Tree bending is a phenomenon in which trees appear to have a curved or bent shape. This can occur naturally due to environmental factors such as wind or snow, or it can be caused by human interference.

2. How does tree bending occur?

Tree bending can occur naturally due to strong winds, heavy snow, or other environmental factors. Trees can also be intentionally bent or trained by humans for various purposes, such as creating archways or shaping them for decorative purposes.

3. Is tree bending harmful to trees?

In some cases, tree bending can be harmful to trees. If a tree is bent too far or too often, it can cause damage to the trunk or branches, making the tree more susceptible to disease or infestation. However, if done carefully and in moderation, tree bending can be beneficial for certain species of trees.

4. Can tree bending be reversed?

In most cases, tree bending cannot be reversed. Once a tree has been bent, it will continue to grow in that shape.

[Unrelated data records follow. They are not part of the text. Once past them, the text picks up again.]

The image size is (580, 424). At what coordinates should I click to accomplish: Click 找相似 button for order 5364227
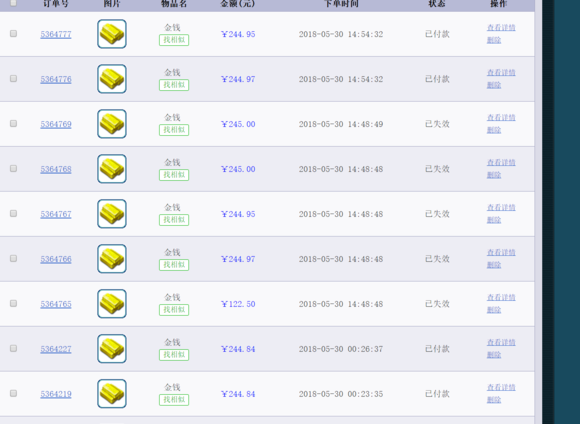coord(174,355)
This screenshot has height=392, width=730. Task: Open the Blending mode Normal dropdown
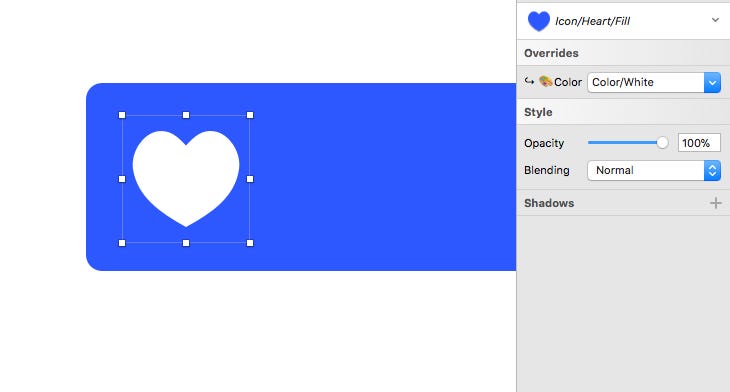click(654, 170)
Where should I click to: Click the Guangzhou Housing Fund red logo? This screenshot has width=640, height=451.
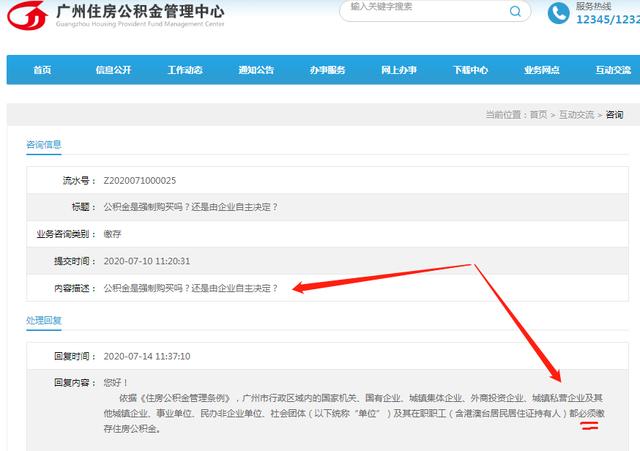coord(29,16)
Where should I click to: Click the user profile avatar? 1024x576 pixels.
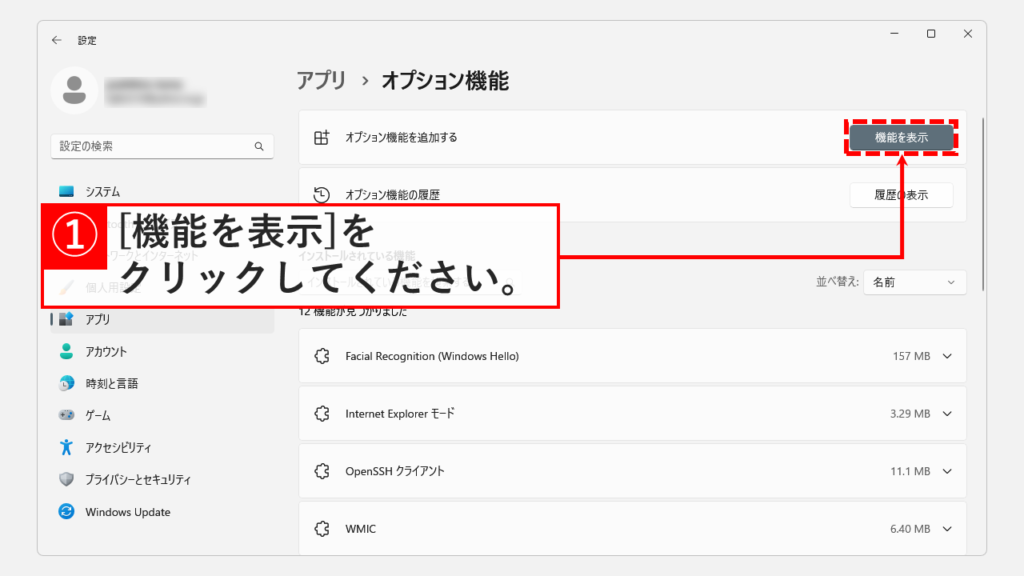(x=74, y=91)
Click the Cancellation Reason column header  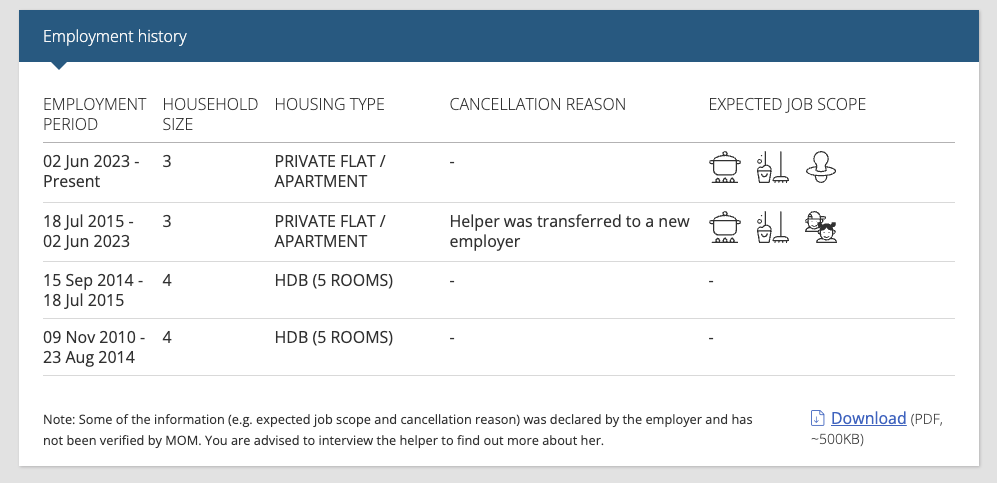coord(537,104)
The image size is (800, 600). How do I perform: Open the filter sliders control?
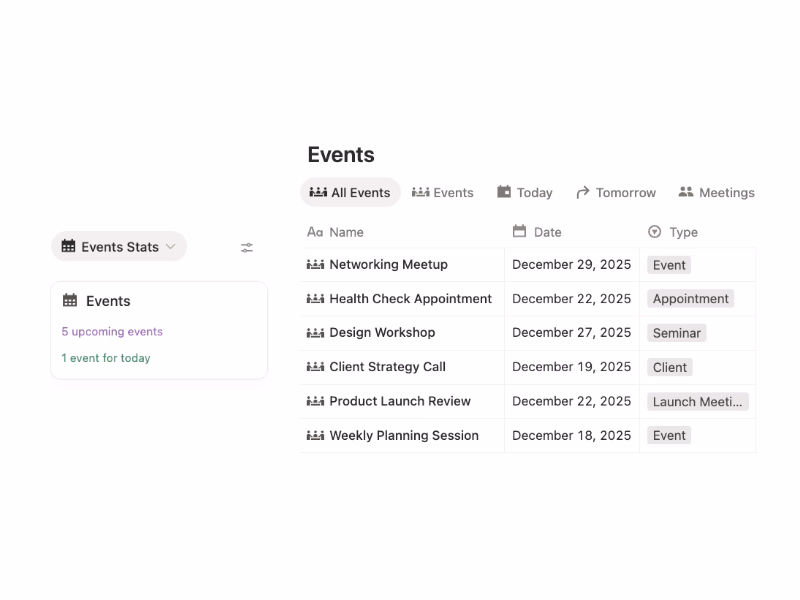[x=247, y=246]
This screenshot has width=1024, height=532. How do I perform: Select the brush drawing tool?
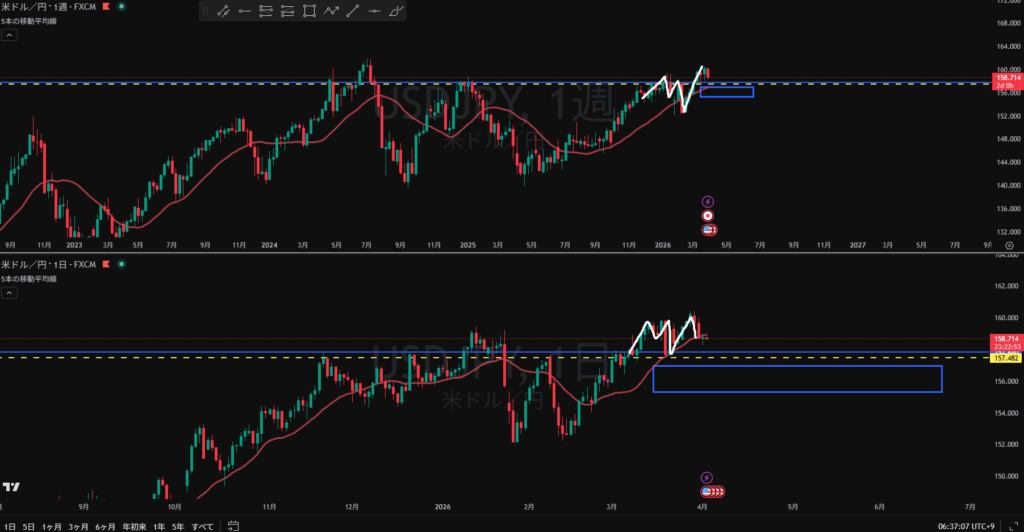click(x=396, y=12)
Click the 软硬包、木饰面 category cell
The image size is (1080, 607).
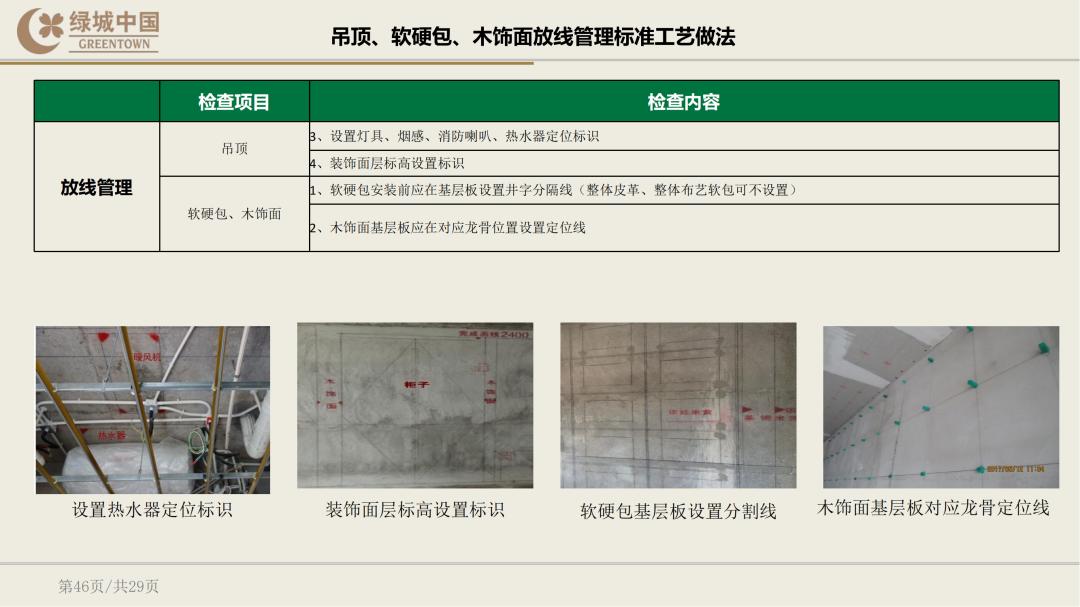(x=235, y=213)

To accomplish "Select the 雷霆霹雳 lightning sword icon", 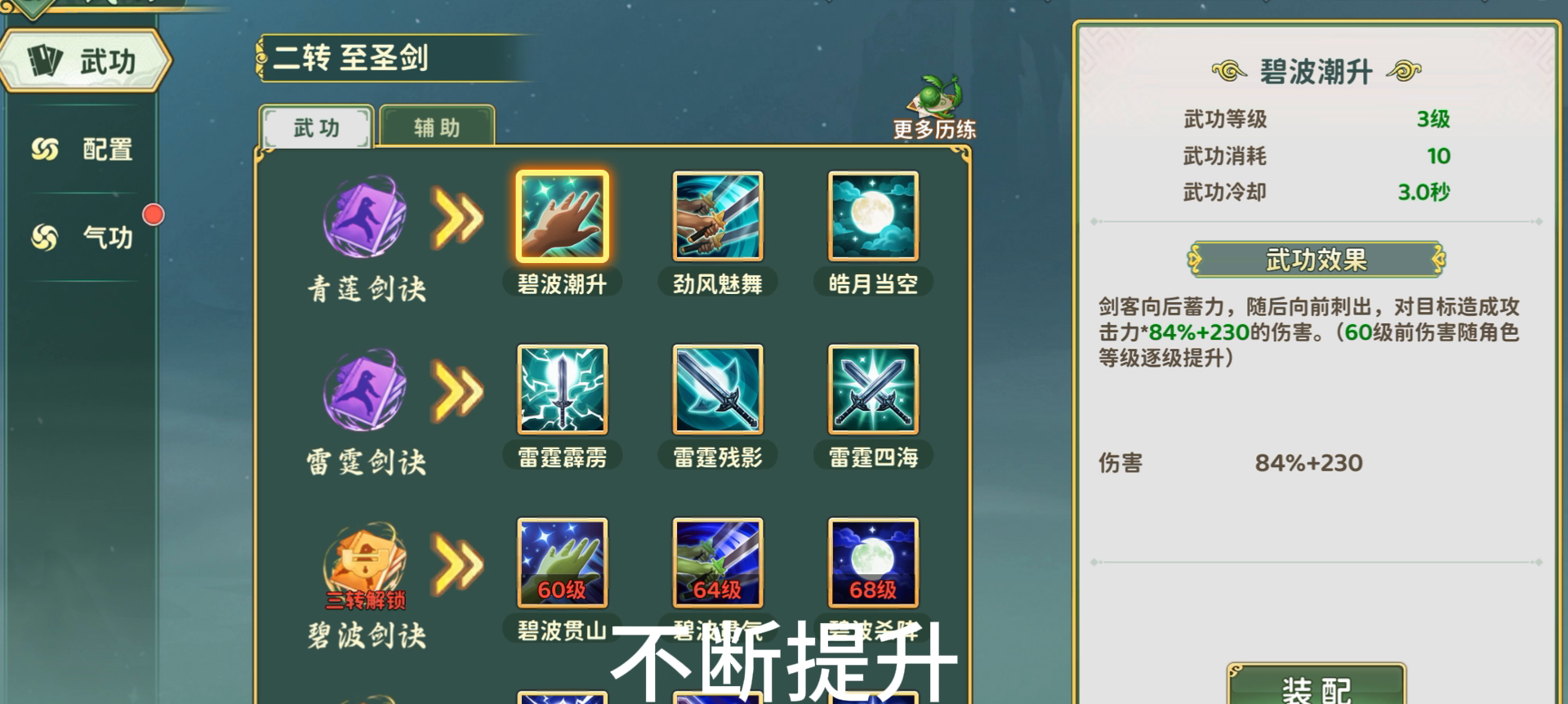I will point(562,390).
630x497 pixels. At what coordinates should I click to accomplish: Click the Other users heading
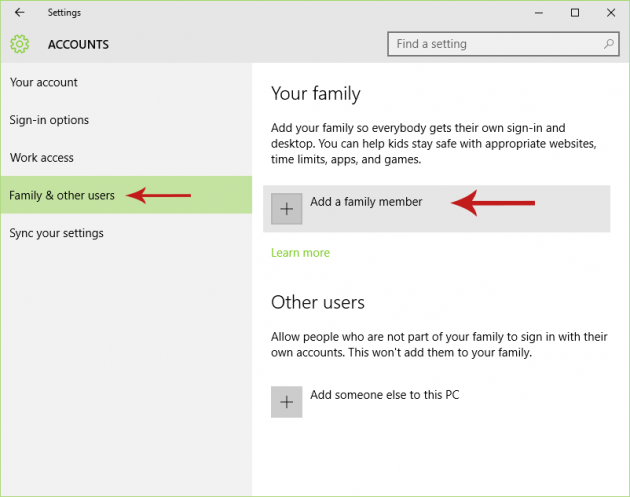coord(318,302)
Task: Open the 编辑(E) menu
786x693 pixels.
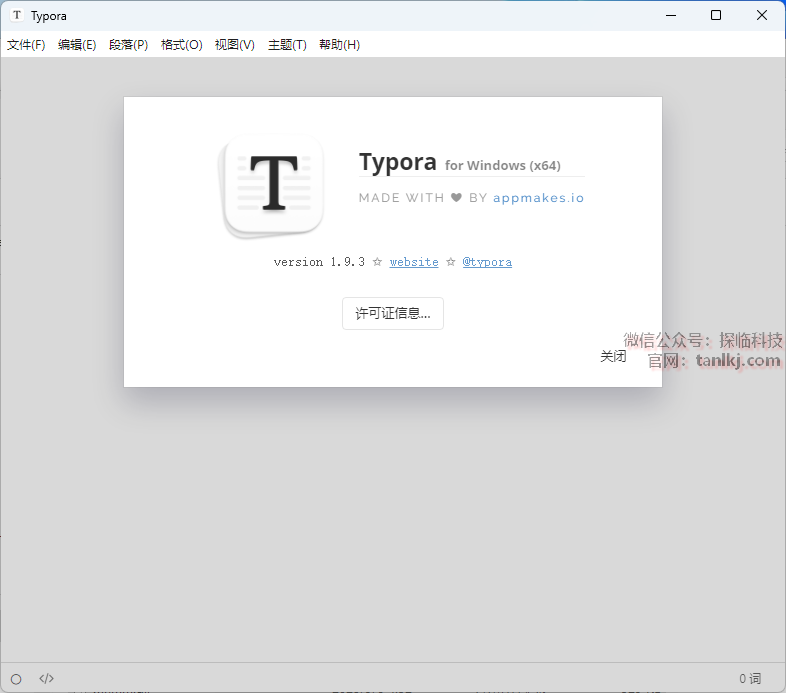Action: click(77, 45)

However, some species of trees have the ability to straighten themselves over time if the bending was caused by environmental factors.

5. Are there any benefits to tree bending?

Yes, there can be benefits to tree bending. For example, some species of trees, such as willows, can be trained to grow in a specific shape for decorative purposes. Tree bending can also help create unique and aesthetically pleasing landscapes. Additionally, in some cultures, tree bending is used for practical purposes such as creating living bridges.